Return every line of the material below as a JSON list of strings, one string per line, leaving out blank lines.
-------
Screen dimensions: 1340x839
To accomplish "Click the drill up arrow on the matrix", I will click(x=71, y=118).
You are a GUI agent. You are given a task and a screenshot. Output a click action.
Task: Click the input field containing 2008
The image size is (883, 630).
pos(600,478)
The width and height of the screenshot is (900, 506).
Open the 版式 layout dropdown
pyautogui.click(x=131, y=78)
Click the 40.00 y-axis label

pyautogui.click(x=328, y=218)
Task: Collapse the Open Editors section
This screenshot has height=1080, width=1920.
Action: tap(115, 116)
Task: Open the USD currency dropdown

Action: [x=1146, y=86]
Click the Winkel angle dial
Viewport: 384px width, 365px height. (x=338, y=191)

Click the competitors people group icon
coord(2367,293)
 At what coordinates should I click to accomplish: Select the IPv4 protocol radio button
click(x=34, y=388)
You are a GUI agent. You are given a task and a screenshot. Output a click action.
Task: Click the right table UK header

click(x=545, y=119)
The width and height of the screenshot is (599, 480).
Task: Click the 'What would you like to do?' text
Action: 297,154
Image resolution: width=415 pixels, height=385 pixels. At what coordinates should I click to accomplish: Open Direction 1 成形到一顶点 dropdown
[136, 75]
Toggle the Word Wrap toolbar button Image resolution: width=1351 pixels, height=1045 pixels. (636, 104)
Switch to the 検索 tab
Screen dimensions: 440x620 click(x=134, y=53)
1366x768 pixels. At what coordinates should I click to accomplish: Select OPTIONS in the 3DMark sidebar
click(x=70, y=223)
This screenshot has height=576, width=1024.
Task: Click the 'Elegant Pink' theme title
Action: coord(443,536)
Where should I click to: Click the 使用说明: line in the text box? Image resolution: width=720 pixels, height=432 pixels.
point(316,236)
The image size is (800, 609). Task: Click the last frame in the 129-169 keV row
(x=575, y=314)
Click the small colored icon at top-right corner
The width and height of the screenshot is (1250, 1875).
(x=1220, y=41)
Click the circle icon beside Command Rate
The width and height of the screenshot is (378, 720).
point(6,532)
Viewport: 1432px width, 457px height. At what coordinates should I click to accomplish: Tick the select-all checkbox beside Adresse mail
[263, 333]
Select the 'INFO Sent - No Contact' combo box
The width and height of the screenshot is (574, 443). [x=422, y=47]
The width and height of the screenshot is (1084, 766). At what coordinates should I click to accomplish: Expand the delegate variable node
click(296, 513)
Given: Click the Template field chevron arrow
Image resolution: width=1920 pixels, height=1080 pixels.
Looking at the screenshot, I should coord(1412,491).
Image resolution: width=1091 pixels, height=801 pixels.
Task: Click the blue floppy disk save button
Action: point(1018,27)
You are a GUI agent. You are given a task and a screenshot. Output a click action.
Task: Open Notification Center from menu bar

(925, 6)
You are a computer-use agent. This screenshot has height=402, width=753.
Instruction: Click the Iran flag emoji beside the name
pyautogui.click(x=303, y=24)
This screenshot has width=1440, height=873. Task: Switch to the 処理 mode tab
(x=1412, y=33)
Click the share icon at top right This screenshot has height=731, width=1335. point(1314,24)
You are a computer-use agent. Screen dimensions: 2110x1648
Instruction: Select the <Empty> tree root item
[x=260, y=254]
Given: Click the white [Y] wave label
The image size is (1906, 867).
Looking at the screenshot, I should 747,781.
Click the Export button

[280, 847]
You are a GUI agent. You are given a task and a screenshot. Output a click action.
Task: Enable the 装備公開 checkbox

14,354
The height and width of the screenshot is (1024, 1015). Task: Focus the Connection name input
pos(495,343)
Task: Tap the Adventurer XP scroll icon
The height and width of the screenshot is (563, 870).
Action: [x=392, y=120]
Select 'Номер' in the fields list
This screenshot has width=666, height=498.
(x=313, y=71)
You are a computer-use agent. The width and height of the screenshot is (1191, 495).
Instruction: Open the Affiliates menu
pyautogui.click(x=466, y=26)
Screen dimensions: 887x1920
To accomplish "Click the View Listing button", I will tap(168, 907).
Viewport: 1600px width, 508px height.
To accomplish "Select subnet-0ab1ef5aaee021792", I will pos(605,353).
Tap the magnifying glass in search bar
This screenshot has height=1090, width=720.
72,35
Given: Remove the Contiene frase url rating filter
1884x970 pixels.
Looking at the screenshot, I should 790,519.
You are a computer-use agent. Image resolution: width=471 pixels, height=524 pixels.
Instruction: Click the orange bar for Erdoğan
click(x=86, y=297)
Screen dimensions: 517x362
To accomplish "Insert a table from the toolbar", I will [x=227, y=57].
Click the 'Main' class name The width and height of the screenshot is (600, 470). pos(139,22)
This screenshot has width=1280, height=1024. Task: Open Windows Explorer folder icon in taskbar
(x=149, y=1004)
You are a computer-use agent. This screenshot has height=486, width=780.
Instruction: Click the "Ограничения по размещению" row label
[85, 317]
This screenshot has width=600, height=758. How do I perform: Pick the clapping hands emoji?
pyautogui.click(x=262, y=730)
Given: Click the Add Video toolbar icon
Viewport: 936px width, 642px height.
-------
**PROBLEM SOLUTION**
[
  "Screen dimensions: 1340x839",
  "To accomplish \"Click the drill up arrow on the matrix\", I will click(x=71, y=118).",
  "You are a GUI agent. You are given a task and a screenshot. Output a click action.",
  "Task: Click the input field containing 2008",
  "The image size is (883, 630).",
  "pos(600,478)",
  "The width and height of the screenshot is (900, 506).",
  "Open the 版式 layout dropdown",
  "pyautogui.click(x=131, y=78)",
  "Click the 40.00 y-axis label",
  "pyautogui.click(x=328, y=218)",
  "Task: Collapse the Open Editors section",
  "This screenshot has height=1080, width=1920.",
  "Action: tap(115, 116)",
  "Task: Open the USD currency dropdown",
  "Action: [x=1146, y=86]",
  "Click the Winkel angle dial",
  "Viewport: 384px width, 365px height. (x=338, y=191)",
  "Click the competitors people group icon",
  "coord(2367,293)",
  " At what coordinates should I click to accomplish: Select the IPv4 protocol radio button",
  "click(x=34, y=388)",
  "You are a GUI agent. You are given a task and a screenshot. Output a click action.",
  "Task: Click the right table UK header",
  "click(x=545, y=119)",
  "The width and height of the screenshot is (599, 480).",
  "Task: Click the 'What would you like to do?' text",
  "Action: 297,154",
  "Image resolution: width=415 pixels, height=385 pixels. At what coordinates should I click to accomplish: Open Direction 1 成形到一顶点 dropdown",
  "[136, 75]",
  "Toggle the Word Wrap toolbar button Image resolution: width=1351 pixels, height=1045 pixels. (636, 104)",
  "Switch to the 検索 tab",
  "Screen dimensions: 440x620 click(x=134, y=53)",
  "1366x768 pixels. At what coordinates should I click to accomplish: Select OPTIONS in the 3DMark sidebar",
  "click(x=70, y=223)",
  "This screenshot has height=576, width=1024.",
  "Task: Click the 'Elegant Pink' theme title",
  "Action: coord(443,536)",
  "Where should I click to: Click the 使用说明: line in the text box? Image resolution: width=720 pixels, height=432 pixels.",
  "point(316,236)",
  "The image size is (800, 609). Task: Click the last frame in the 129-169 keV row",
  "(x=575, y=314)",
  "Click the small colored icon at top-right corner",
  "The width and height of the screenshot is (1250, 1875).",
  "(x=1220, y=41)",
  "Click the circle icon beside Command Rate",
  "The width and height of the screenshot is (378, 720).",
  "point(6,532)",
  "Viewport: 1432px width, 457px height. At what coordinates should I click to accomplish: Tick the select-all checkbox beside Adresse mail",
  "[263, 333]",
  "Select the 'INFO Sent - No Contact' combo box",
  "The width and height of the screenshot is (574, 443). [x=422, y=47]",
  "The width and height of the screenshot is (1084, 766). At what coordinates should I click to accomplish: Expand the delegate variable node",
  "click(296, 513)",
  "Given: Click the Template field chevron arrow",
  "Image resolution: width=1920 pixels, height=1080 pixels.",
  "Looking at the screenshot, I should coord(1412,491).",
  "Image resolution: width=1091 pixels, height=801 pixels.",
  "Task: Click the blue floppy disk save button",
  "Action: point(1018,27)",
  "You are a GUI agent. You are given a task and a screenshot. Output a click action.",
  "Task: Open Notification Center from menu bar",
  "(925, 6)",
  "You are a computer-use agent. This screenshot has height=402, width=753.",
  "Instruction: Click the Iran flag emoji beside the name",
  "pyautogui.click(x=303, y=24)",
  "This screenshot has width=1440, height=873. Task: Switch to the 処理 mode tab",
  "(x=1412, y=33)",
  "Click the share icon at top right This screenshot has height=731, width=1335. point(1314,24)",
  "You are a computer-use agent. Screen dimensions: 2110x1648",
  "Instruction: Select the <Empty> tree root item",
  "[x=260, y=254]",
  "Given: Click the white [Y] wave label",
  "The image size is (1906, 867).",
  "Looking at the screenshot, I should 747,781.",
  "Click the Export button",
  "[280, 847]",
  "You are a GUI agent. You are given a task and a screenshot. Output a click action.",
  "Task: Enable the 装備公開 checkbox",
  "14,354",
  "The height and width of the screenshot is (1024, 1015). Task: Focus the Connection name input",
  "pos(495,343)",
  "Task: Tap the Adventurer XP scroll icon",
  "The height and width of the screenshot is (563, 870).",
  "Action: [x=392, y=120]",
  "Select 'Номер' in the fields list",
  "This screenshot has width=666, height=498.",
  "(x=313, y=71)",
  "You are a computer-use agent. The width and height of the screenshot is (1191, 495).",
  "Instruction: Open the Affiliates menu",
  "pyautogui.click(x=466, y=26)",
  "Screen dimensions: 887x1920",
  "To accomplish \"Click the View Listing button\", I will tap(168, 907).",
  "Viewport: 1600px width, 508px height.",
  "To accomplish \"Select subnet-0ab1ef5aaee021792\", I will pos(605,353).",
  "Tap the magnifying glass in search bar",
  "This screenshot has height=1090, width=720.",
  "72,35",
  "Given: Remove the Contiene frase url rating filter",
  "1884x970 pixels.",
  "Looking at the screenshot, I should 790,519.",
  "You are a computer-use agent. Image resolution: width=471 pixels, height=524 pixels.",
  "Instruction: Click the orange bar for Erdoğan",
  "click(x=86, y=297)",
  "Screen dimensions: 517x362",
  "To accomplish \"Insert a table from the toolbar\", I will [x=227, y=57].",
  "Click the 'Main' class name The width and height of the screenshot is (600, 470). pos(139,22)",
  "This screenshot has width=1280, height=1024. Task: Open Windows Explorer folder icon in taskbar",
  "(x=149, y=1004)",
  "You are a computer-use agent. This screenshot has height=486, width=780.",
  "Instruction: Click the \"Ограничения по размещению\" row label",
  "[85, 317]",
  "This screenshot has width=600, height=758. How do I perform: Pick the clapping hands emoji?",
  "pyautogui.click(x=262, y=730)",
  "Given: Click the Add Video toolbar icon",
  "Viewport: 936px width, 642px height."
]